-- START Excerpted passage --
Lyuba was studied by the International Mammoth Committee, a scientific consortium, and permanently preserved. She belongs to the Shemanovskiy Museum and Exhibition Center in Yamal, Russia, which loaned her to the Field Museum for about the first year of the exhibit, then provided the replica. “She actually lives in Russia now,” Sanders said.
It’s not just virtual caves and replica animals, though. Real mammoth and mastodon skulls, tusks, and teeth are on display, many from the collection of Thomas Jefferson. There are also a necklace, figurines, and arrow or spear points from humans of the era.
And then there’s the mammoth poop, found deep in a Utah cave, preserved but not fossilized.
“It wasn’t exposed to the elements, so it didn’t have the chance to break down,” Sanders said. “It looks like horse poop — like grass that’s been chewed together.”
She adds, “Poop is really interesting to scientists” because they can learn a lot about animals’ diets and lifestyle from it.
The exhibit even gets a little indie-music cred from Andrew Bird. The singer-songwriter is a Chicago native and lifelong Field Museum fan, and his six-minute instrumental “You Woke Me Up!” plays in the section of the exhibit focused on present-day elephants and their struggle to avoid the extinction that befell mammoths and mastodons. (Over-hunting and climate change were the culprits, according to the main theories, Sanders said.) Music in other areas of the gallery was composed by Stephen Wilke, based on Bird’s piece.
-- END Excerpted passage --
-- START Material provided --
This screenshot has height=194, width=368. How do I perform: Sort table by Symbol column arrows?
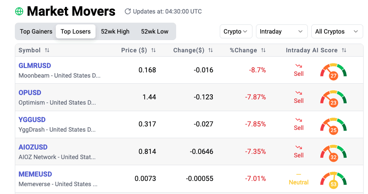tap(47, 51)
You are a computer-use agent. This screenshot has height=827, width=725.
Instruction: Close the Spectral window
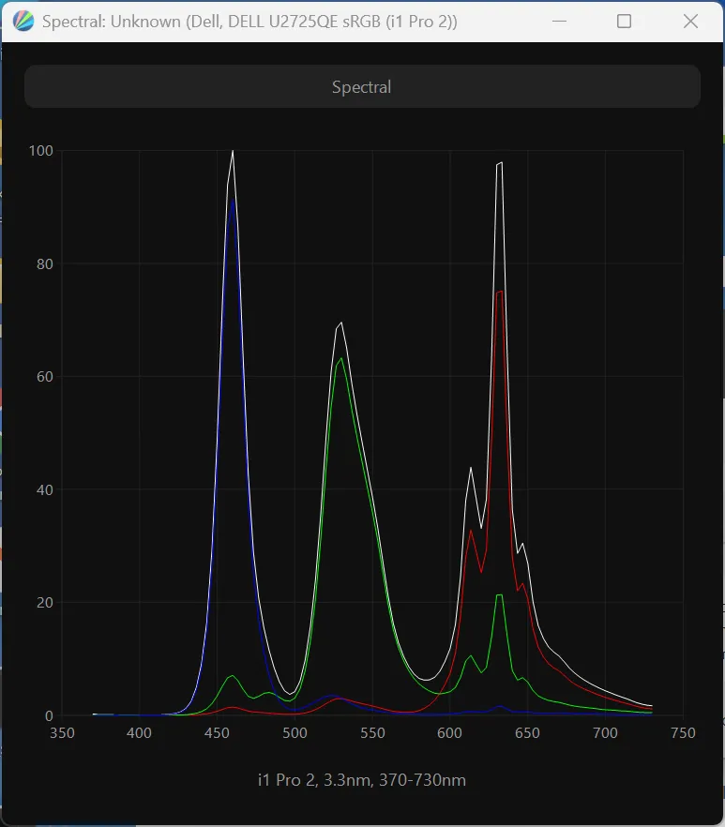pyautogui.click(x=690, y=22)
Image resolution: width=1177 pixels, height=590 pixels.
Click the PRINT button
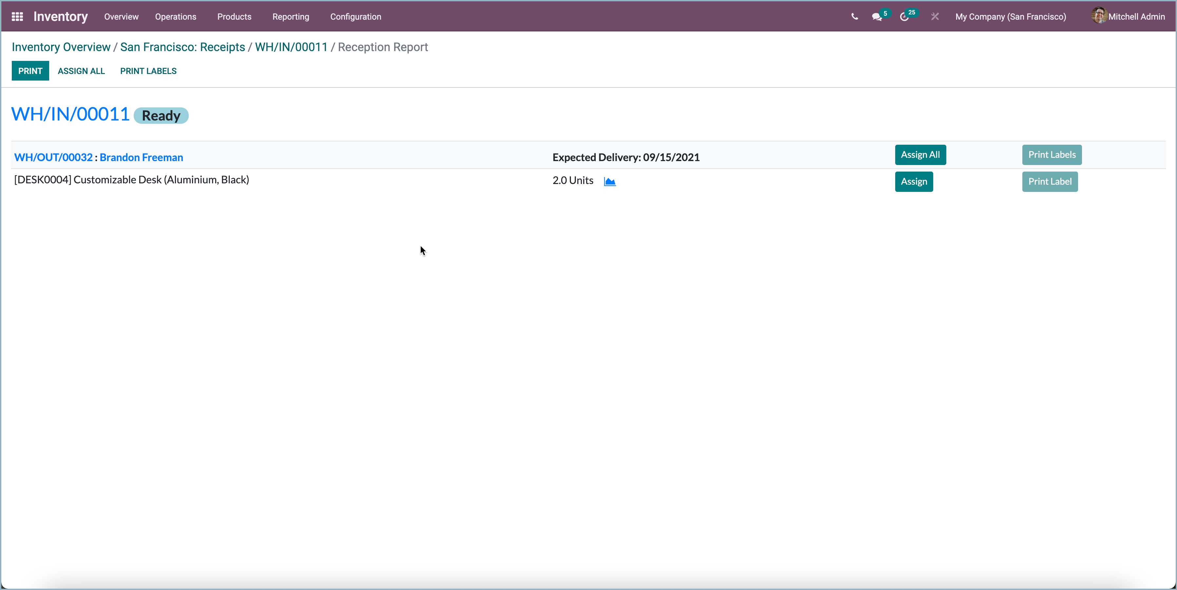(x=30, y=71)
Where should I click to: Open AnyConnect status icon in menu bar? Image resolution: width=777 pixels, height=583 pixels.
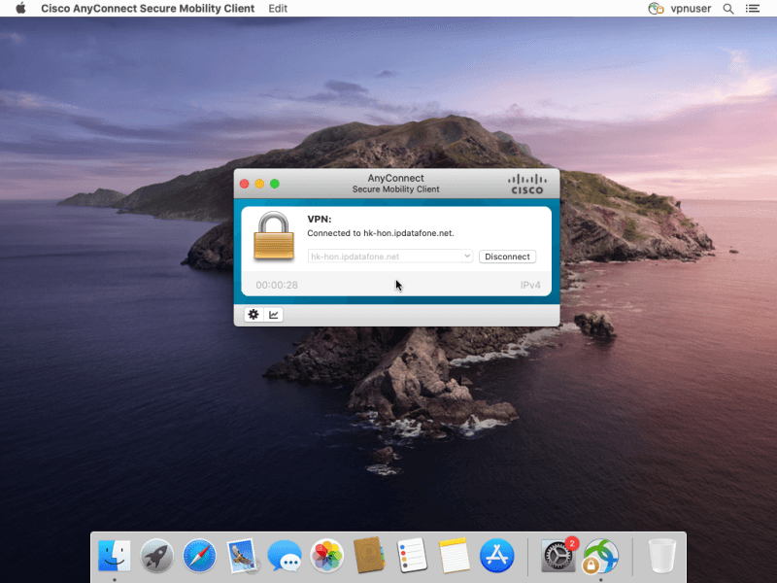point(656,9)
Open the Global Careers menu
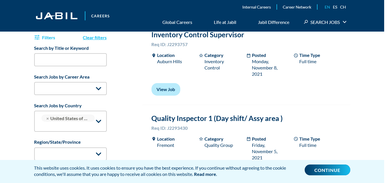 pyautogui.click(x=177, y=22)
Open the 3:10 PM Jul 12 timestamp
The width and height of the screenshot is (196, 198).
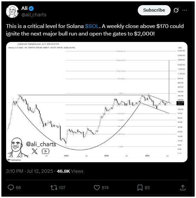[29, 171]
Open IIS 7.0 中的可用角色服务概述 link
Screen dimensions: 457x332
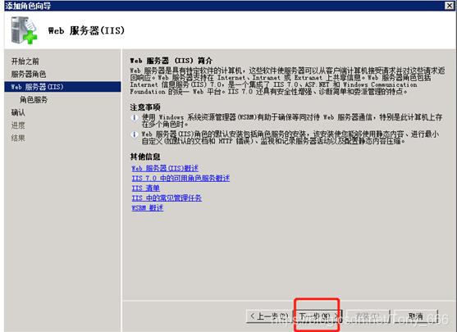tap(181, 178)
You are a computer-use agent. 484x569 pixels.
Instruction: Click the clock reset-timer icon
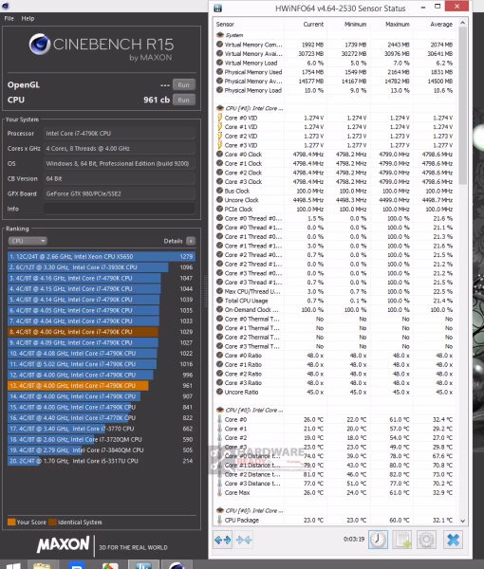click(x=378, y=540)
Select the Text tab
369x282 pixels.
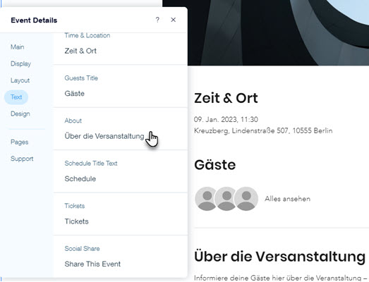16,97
-- END Material provided --
-- START Material provided --
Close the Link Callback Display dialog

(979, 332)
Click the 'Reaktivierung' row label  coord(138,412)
-- END Material provided --
-- START Material provided --
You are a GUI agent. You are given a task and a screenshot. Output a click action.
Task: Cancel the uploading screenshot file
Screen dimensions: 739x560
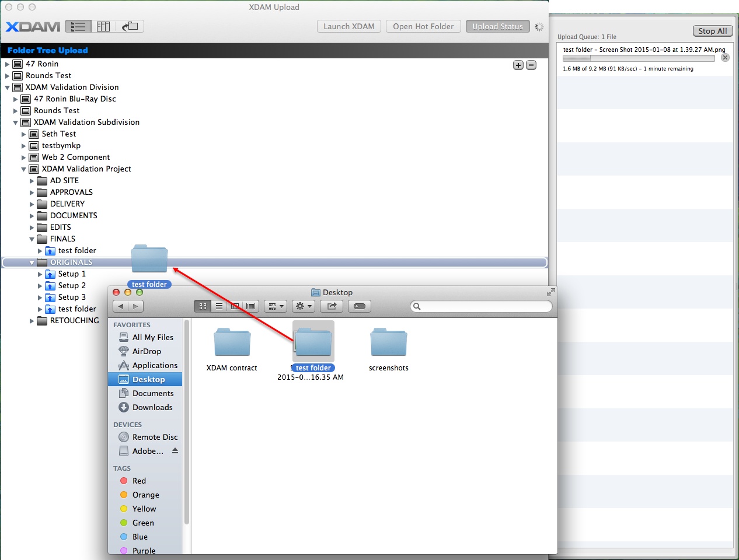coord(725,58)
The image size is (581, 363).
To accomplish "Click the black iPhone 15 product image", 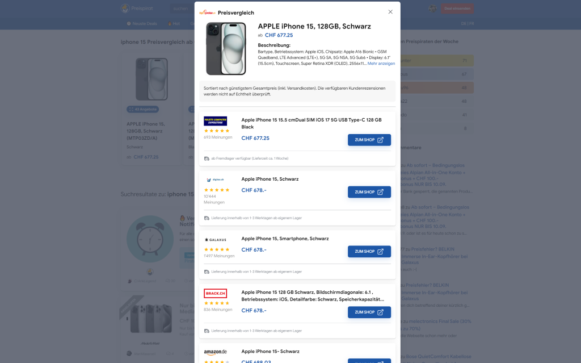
-- END Material provided --
Actions to take ▸
1 > In the passage about the mammoth exhibit, where was the mammoth poop found?
2 > Retype the listing from the line with "This screenshot has height=194, width=368." up to and including the line with "(x=30, y=71)", leaving the pictures out.
The passage about the mammoth exhibit and the listing have no connection to each other.

Answers ▸
1 > Deep in a Utah cave.

2 >
This screenshot has height=194, width=368. How do I perform: Sort table by Symbol column arrows?
tap(47, 51)
You are a computer-use agent. This screenshot has height=827, width=725.
Instruction: Close the Spectral window
pyautogui.click(x=690, y=22)
Image resolution: width=1177 pixels, height=590 pixels.
Click the PRINT button
(x=30, y=71)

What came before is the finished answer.